In 60-80% spontaneous closure before 1yo. No treatment. Complications: endocarditis (SBE prophylaxis recommended).
Clinical presentation of moderate and large VSD?
Pulmonary resistance is a factor: illness at 4-6 weeks after PR drops. Pressure gradient: L-R shunt. Pansystolic murmur at LLSB or middiastolic murmur at apex. 1st thing seen in echo is increased LA pressure and size because pulmonary veins have a lot of flow. Increasing pressure in LA: backwards flow in pulnmonary veins, alveoli backflow, pulmonary edema- stress situation: tachycardia, tachypnea, sweating (forehead), enlarged liver, difficulty feeding. Slowly, not overnight. CXR: cardiomegaly, enlarge PA, pulmonary edema.
Murmur in moderate and large VSD
Mitral valve formed by fibrous analous so movement is limited A lot of volume goes through the same size mitral valve creates turbulence and a murmur: 2 murmurs: 1. through VSD in L-R ventricle-pansystolic; and 2. diastolic murmur when extra flow passes from LA to LV through undilated mitral valve.

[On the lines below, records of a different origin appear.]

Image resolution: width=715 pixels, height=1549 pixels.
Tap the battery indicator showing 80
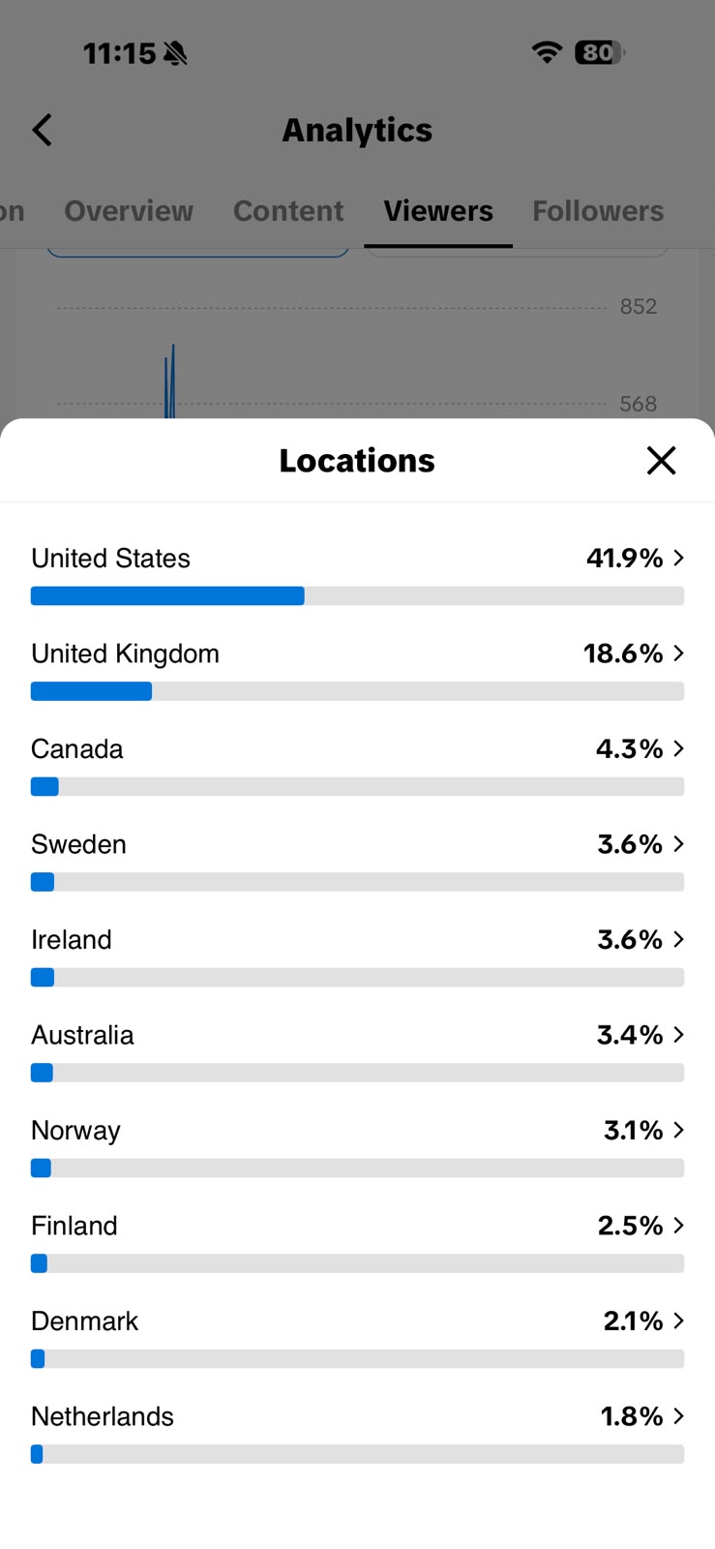(x=600, y=52)
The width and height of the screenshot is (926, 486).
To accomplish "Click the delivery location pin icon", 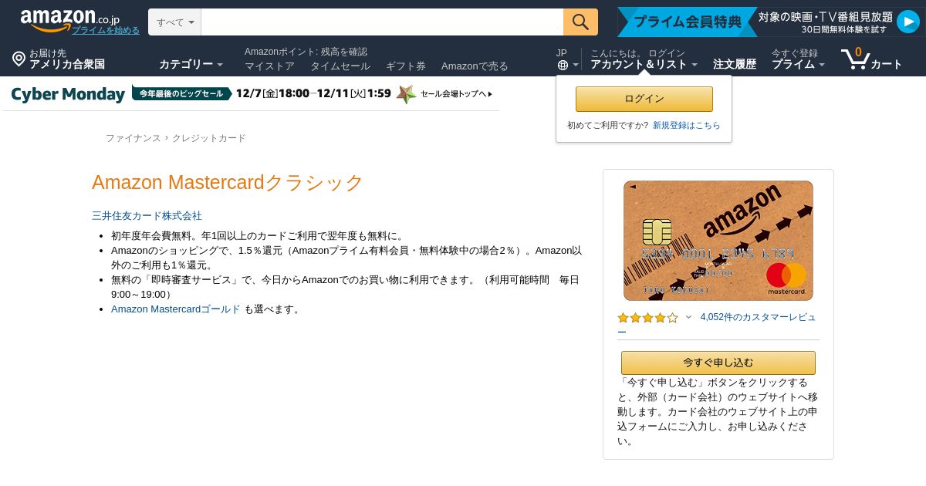I will 19,59.
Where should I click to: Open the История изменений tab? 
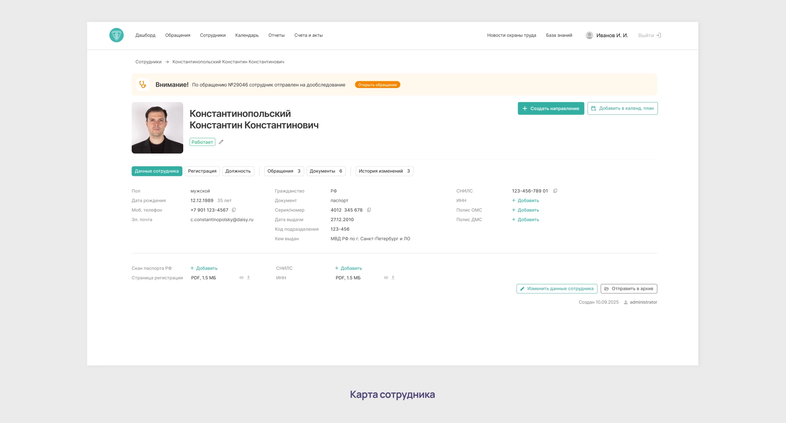[x=384, y=171]
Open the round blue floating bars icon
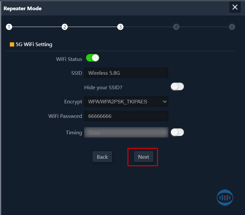Image resolution: width=245 pixels, height=215 pixels. click(x=225, y=197)

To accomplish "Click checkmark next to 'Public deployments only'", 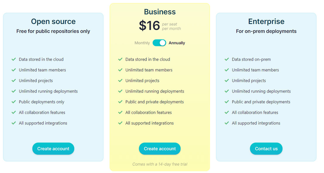I will [x=14, y=102].
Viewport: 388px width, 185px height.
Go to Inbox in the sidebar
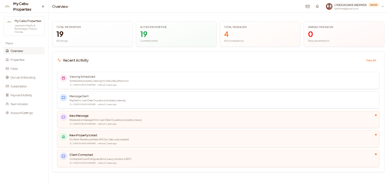point(14,69)
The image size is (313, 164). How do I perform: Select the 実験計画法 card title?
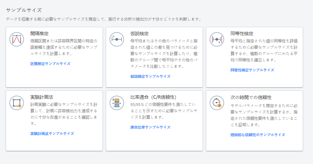coord(42,97)
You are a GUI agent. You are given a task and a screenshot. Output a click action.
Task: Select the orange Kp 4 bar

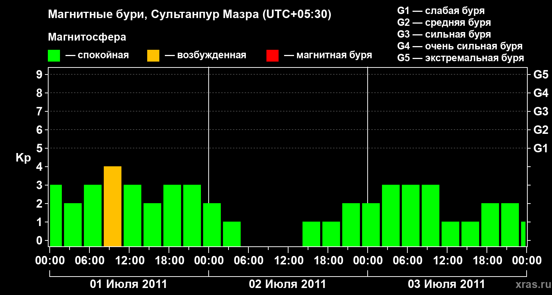(x=113, y=207)
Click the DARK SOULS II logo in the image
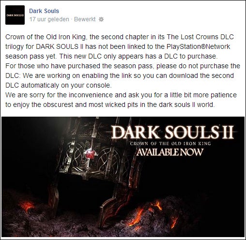 tap(172, 132)
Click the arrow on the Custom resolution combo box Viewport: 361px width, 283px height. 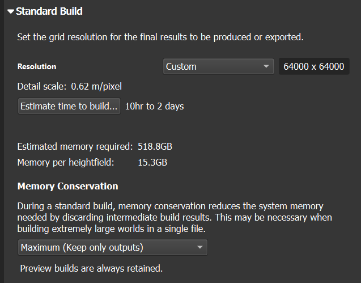point(266,67)
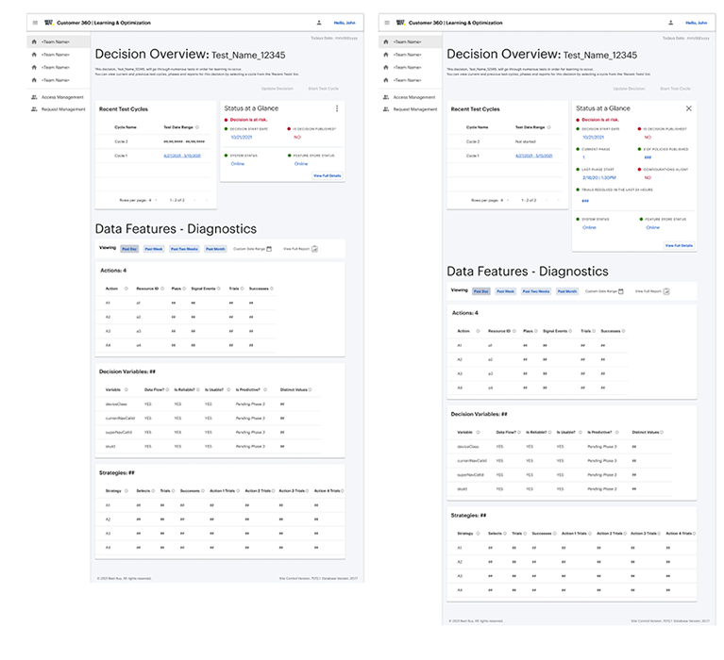The height and width of the screenshot is (660, 724).
Task: Click View Full Report chart icon, right mockup
Action: coord(667,291)
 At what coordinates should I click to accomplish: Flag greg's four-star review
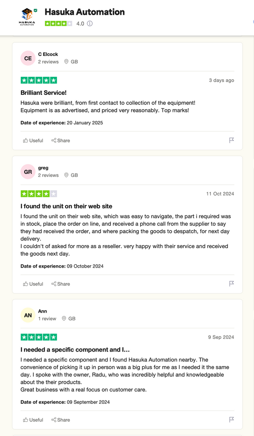(232, 284)
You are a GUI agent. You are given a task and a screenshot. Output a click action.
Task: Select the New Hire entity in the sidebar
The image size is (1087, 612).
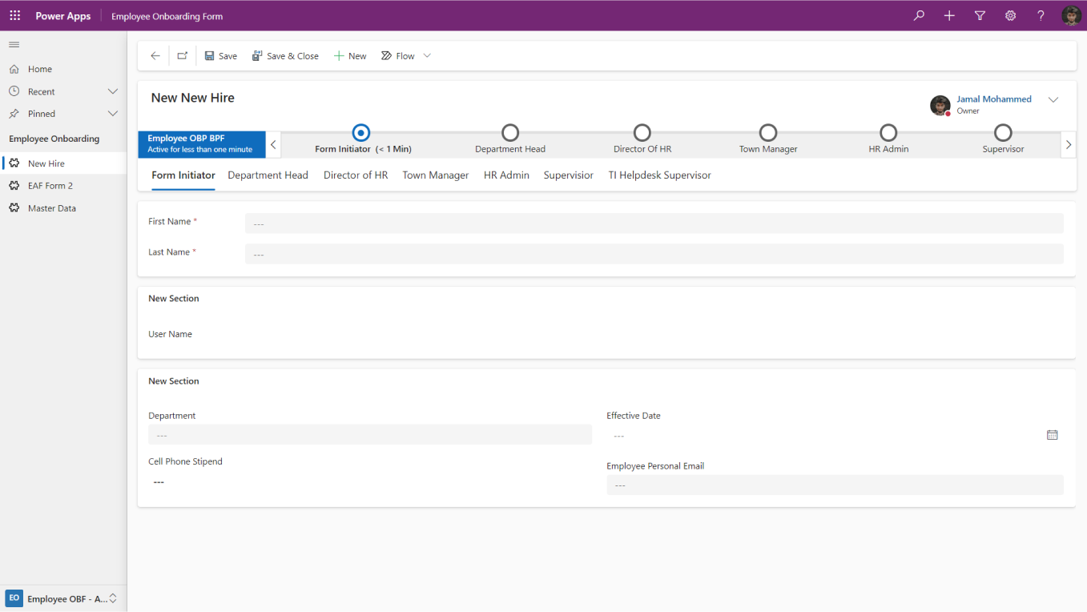(46, 163)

Treatment of moderate/large VSD
Frequent feedings with added calories. Medications.
What medications treat VSD?
- Preload: diuretics. 2. Contractility: inotropes (Digoxin), 3. Afterload (mercaptopurine)
Types of surgical treatment of VSD
Palliative (Pulmonary Artery Banding-PAB) or Curative (Primary repair)
Pulmonary artery banding (PAB)
Small surgery, closed chest. Enter pulmonary artery through axila. Place band around pulmonary trunk and decrease diameter, increasing resistance. Right side has to create more pressure and shunt decreases.